Plaintiffs Seek Reconsideration of Court’s Decision in Excellus Data Breach Case
On February 22, 2017, Judge Elizabeth A. Wolford of the United States District Court for the Western District of New York issued a 90-page decision granting in part and denying in part Defendants’ Motions to Dismiss.
In her decision, she dismissed the claims brought by those plaintiffs who had not yet experienced any actual identity theft or fraud, including four of the twenty named plaintiffs. Among other things, she reasoned that these plaintiffs, and those others affected by the Excellus Data Breach, have not yet been legally injured until they experience actual fraud or identity theft.

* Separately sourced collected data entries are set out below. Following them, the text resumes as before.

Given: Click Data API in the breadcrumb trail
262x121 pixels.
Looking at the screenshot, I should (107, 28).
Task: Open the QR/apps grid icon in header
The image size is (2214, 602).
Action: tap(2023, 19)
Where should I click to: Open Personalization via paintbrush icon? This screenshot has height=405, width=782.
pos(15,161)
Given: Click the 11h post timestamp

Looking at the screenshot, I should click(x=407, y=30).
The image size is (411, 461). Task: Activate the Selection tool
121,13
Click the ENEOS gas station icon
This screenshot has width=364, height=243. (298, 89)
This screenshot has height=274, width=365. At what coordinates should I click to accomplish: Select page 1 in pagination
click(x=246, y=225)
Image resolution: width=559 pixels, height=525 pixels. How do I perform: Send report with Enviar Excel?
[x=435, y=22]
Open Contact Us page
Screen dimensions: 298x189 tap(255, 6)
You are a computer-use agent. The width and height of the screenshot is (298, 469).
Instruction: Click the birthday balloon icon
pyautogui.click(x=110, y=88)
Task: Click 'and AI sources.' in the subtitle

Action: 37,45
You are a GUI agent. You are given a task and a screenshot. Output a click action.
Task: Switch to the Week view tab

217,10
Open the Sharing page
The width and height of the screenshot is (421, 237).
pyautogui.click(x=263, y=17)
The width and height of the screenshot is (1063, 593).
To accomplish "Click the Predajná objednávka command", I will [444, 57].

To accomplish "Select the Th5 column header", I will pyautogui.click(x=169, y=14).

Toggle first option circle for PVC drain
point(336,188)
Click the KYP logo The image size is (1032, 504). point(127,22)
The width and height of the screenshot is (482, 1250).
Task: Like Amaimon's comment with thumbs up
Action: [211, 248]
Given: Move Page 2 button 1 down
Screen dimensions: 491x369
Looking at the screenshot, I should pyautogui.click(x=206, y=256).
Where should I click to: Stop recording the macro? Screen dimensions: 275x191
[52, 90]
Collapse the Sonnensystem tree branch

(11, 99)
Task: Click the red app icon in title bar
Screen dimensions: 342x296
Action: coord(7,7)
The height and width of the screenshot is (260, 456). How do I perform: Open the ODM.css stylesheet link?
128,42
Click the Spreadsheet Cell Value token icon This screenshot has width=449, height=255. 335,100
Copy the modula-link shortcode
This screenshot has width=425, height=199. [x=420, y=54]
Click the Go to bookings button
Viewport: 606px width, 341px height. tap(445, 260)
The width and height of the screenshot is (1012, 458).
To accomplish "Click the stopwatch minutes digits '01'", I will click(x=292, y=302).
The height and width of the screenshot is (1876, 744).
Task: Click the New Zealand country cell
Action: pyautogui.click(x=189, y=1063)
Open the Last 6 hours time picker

On March 22, 2017, Plaintiffs’ Lead Counsel filed a Motion for Reconsideration with the Court. In the Motion, Plaintiffs asked the Court to reconsider its decision on a number of legal grounds, including newly discovered evidence found by their experts that shows that both those plaintiffs who have already experienced identity theft and those who have not face a substantial risk of harm in that certain plaintiffs’ information has been found for sale on the Dark Web.
The experts conducted these searches to see what information was actually available. In most instances, it was email addresses and passwords that were found, but in others, social security numbers and/or dates of birth were also found. Unfortunately, the purchase of sensitive information on the Dark Web does not protect victims. Individuals who sell this information can just turn around and sell it again in the future and, according to our experts, often do sell the information multiple times, which is why some of the plaintiffs have continued to experience more fraud.
The Excellus Defendants have until May 3, 2017 to respond to our Motion. Plaintiffs then have one more opportunity to submit papers due May 17, 2017.
It is not known when the Court will issue a decision on Plaintiffs’ Motion for Reconsideration, but expect it will be sometime this year.